Start of Data records
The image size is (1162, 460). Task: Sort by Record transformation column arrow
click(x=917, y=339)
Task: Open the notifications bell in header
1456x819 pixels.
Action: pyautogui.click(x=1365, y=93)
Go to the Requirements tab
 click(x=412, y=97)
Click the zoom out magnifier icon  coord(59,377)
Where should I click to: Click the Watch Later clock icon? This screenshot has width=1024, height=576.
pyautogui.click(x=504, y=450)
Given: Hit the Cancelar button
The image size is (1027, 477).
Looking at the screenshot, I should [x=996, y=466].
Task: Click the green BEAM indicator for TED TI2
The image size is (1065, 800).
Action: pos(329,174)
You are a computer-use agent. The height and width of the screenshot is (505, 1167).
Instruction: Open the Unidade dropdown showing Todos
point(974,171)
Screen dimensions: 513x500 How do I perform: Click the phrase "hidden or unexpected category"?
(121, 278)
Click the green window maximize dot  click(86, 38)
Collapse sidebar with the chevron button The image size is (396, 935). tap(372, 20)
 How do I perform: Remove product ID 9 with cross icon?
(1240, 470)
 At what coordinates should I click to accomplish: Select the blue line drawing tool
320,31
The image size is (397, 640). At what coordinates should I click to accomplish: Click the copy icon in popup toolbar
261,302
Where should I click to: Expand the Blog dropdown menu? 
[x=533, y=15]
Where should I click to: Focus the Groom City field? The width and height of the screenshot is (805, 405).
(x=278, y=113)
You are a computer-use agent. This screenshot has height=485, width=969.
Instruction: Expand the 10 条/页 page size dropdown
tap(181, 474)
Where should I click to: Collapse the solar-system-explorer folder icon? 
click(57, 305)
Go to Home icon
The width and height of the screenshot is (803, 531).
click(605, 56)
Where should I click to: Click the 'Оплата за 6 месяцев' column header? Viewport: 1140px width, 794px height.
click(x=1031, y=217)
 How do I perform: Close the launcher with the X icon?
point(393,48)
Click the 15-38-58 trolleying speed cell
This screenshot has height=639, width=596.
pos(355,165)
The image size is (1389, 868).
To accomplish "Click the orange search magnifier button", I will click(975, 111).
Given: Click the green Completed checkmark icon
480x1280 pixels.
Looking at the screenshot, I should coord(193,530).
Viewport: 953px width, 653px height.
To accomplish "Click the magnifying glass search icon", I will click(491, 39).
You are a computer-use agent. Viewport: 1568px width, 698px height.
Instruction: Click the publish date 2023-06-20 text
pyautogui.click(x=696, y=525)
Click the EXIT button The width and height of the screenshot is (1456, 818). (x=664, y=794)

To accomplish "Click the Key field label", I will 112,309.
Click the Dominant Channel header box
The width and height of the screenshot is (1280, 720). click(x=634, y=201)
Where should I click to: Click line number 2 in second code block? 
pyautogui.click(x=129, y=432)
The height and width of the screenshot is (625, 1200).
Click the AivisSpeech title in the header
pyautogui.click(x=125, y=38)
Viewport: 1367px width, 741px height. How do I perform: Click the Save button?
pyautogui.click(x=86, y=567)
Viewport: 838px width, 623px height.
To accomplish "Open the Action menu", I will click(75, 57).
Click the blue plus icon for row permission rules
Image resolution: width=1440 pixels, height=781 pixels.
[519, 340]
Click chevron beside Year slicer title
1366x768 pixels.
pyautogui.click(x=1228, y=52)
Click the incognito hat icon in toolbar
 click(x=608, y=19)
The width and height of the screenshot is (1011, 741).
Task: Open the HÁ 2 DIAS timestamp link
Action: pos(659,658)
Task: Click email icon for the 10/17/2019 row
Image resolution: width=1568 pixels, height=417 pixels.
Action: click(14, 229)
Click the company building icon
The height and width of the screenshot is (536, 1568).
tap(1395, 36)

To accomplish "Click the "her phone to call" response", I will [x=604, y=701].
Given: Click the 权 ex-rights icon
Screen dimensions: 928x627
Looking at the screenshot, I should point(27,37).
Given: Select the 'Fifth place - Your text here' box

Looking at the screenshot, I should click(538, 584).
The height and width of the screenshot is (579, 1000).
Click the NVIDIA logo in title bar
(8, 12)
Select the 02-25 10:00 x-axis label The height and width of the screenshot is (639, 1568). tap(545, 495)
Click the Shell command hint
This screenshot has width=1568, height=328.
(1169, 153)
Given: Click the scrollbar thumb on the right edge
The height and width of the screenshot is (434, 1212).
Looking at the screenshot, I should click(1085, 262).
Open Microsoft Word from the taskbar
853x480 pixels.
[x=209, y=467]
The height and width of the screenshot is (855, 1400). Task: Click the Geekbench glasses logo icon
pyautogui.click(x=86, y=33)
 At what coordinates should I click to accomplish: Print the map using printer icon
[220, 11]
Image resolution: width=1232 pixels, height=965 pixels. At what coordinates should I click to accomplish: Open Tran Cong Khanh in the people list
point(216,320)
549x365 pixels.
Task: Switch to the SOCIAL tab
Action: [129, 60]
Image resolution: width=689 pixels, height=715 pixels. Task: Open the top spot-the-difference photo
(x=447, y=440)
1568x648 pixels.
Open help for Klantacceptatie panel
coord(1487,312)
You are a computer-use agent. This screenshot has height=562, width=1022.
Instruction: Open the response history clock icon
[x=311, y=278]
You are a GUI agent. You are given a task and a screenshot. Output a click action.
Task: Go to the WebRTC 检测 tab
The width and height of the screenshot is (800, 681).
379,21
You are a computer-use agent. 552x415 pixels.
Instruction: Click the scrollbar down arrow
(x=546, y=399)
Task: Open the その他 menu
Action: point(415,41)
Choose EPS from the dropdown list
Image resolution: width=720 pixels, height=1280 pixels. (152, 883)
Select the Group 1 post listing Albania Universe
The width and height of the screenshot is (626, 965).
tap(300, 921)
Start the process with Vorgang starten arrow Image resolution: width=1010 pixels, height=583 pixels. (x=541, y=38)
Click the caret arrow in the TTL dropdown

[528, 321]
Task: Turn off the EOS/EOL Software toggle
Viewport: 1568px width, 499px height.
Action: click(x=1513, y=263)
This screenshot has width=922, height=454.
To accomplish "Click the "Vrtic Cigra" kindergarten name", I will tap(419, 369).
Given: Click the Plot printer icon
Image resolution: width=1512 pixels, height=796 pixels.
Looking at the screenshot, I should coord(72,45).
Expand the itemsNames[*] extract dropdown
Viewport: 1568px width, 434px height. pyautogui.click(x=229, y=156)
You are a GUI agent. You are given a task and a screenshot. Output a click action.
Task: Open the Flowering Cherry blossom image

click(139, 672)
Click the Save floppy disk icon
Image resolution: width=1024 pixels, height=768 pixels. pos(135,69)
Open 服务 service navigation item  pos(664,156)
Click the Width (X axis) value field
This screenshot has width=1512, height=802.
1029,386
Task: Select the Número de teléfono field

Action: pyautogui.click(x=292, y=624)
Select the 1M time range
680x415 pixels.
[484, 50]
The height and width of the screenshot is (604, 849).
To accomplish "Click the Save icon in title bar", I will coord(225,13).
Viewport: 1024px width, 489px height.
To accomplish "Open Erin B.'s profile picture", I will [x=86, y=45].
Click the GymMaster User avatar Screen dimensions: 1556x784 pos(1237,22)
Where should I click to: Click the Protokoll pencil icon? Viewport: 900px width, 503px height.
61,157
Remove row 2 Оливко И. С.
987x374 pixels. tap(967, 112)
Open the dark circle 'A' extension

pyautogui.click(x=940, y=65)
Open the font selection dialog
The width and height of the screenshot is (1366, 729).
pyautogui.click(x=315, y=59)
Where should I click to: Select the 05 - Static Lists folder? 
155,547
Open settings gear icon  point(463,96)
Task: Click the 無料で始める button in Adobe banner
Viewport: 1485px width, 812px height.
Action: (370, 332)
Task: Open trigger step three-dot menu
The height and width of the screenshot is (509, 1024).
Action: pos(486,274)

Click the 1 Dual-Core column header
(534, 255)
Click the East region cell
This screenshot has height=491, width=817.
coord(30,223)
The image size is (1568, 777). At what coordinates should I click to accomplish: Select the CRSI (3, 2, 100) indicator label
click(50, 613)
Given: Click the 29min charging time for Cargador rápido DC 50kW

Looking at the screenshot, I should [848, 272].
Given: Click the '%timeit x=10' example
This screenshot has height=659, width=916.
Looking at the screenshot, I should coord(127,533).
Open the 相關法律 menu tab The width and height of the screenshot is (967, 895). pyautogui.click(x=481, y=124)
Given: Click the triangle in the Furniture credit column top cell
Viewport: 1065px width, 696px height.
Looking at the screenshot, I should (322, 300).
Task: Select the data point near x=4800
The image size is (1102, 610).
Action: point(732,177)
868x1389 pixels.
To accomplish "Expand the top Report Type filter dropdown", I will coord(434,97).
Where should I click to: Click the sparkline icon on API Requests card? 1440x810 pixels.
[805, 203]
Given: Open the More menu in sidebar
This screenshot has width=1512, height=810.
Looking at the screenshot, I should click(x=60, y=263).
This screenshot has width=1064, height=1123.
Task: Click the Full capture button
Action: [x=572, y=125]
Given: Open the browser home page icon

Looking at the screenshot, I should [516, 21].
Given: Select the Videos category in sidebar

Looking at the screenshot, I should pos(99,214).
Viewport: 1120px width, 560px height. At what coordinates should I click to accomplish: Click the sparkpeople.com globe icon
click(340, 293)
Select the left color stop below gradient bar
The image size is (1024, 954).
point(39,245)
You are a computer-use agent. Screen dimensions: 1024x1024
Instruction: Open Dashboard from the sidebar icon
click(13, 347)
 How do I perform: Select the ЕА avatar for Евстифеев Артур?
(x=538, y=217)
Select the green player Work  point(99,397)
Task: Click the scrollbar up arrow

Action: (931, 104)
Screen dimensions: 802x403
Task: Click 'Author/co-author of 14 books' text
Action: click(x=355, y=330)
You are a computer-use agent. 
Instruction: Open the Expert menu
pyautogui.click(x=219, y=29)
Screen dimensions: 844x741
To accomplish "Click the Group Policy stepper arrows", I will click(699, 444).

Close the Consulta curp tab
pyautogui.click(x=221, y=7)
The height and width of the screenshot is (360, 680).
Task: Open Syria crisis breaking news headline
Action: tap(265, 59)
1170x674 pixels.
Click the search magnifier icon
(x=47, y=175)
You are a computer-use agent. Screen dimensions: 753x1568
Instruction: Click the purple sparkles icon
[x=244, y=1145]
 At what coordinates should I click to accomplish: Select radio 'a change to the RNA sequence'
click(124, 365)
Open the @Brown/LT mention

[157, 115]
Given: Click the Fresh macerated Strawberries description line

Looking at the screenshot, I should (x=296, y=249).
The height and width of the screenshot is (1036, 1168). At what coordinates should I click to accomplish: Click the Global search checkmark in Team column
End of Data records
■ Exercise directions
Above are the entries; copy every line among them that contains the word "cell".

■ Result below
Click the 15-38-58 trolleying speed cell
Click the East region cell
Given: Click the triangle in the Furniture credit column top cell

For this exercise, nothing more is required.